Residential rents across Britain are rising at their fastest pace on record, as landlords protect their profits from increased interest rates by passing the cost on to tenants. And more expensive mortgages make it harder for people to buy a home, so they turn to renting. More people chasing scarce accommodation means landlords have another chance to put up prices.

Data from estate and letting agent Hamptons this week showed that the average rent on a newly-let property has jumped by 12 percent in the year to August.
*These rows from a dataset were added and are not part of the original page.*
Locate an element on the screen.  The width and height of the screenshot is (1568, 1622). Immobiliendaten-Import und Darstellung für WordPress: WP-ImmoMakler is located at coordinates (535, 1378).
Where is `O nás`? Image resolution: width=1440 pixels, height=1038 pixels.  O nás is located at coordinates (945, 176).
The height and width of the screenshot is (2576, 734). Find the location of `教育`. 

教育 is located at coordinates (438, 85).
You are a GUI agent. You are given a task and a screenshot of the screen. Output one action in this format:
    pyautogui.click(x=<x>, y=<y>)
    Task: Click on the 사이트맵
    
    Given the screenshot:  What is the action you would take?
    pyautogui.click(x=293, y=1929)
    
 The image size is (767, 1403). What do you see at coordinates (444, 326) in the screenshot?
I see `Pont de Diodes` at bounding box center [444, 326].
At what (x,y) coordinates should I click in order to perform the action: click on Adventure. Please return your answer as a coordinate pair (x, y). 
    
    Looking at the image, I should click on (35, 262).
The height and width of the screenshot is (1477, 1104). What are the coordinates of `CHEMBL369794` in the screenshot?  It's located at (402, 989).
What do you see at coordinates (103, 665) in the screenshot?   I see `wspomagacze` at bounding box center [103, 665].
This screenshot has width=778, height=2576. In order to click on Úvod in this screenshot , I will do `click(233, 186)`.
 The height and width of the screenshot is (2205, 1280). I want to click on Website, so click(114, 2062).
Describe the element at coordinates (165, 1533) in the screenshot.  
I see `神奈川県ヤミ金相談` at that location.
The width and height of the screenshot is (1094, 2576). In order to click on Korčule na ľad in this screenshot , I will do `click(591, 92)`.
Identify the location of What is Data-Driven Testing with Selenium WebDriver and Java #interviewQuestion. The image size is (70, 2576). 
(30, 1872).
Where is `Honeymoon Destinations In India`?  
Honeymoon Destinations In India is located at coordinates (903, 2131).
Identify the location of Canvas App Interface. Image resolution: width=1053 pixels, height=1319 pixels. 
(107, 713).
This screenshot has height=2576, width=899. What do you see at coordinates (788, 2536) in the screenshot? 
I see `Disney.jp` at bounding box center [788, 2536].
That’s the fastest since its index began in 2014.

This pushed the average monthly rent on a newly-let home in August to £1,304, less than a year after it hit £1,200 for the first time.

The number of households becoming homeless because of landlords selling up or raising rent jumped 27 percent from the previous year in the first quarter of 2023. “No fault” bailiff evictions under Section 21 of the Housing Act also rocketed 41 percent during the same period. This sees tenants forcibly ejected despite not breaching their tenancies.

Yet on Thursday, the Bank of England is expected to raise interest rates again—for the 15th time in a row as it “battles inflation”. Its strategy is to crash the economy and scare workers out of demanding higher wages.

Rocketing interest rates mean bankruptcies and job losses—that’s the deliberate calculation by the government.

Unemployment is already up from 3.6 percent to 4.3 percent over the past year. That equates to around a quarter of a million more people out of work. Around two-thirds of this increase was accounted for by workers aged 18-24.

There is a long-term assault on wages. In the fifteen years since January 2008, real weekly wages have fallen by £15. If real wages had instead grown at the average pre-2008 rate over this time, they’d now be £900 per week. 

That’s £283 higher than they actually are. Workers should not let up at all in the battle for real wage increases.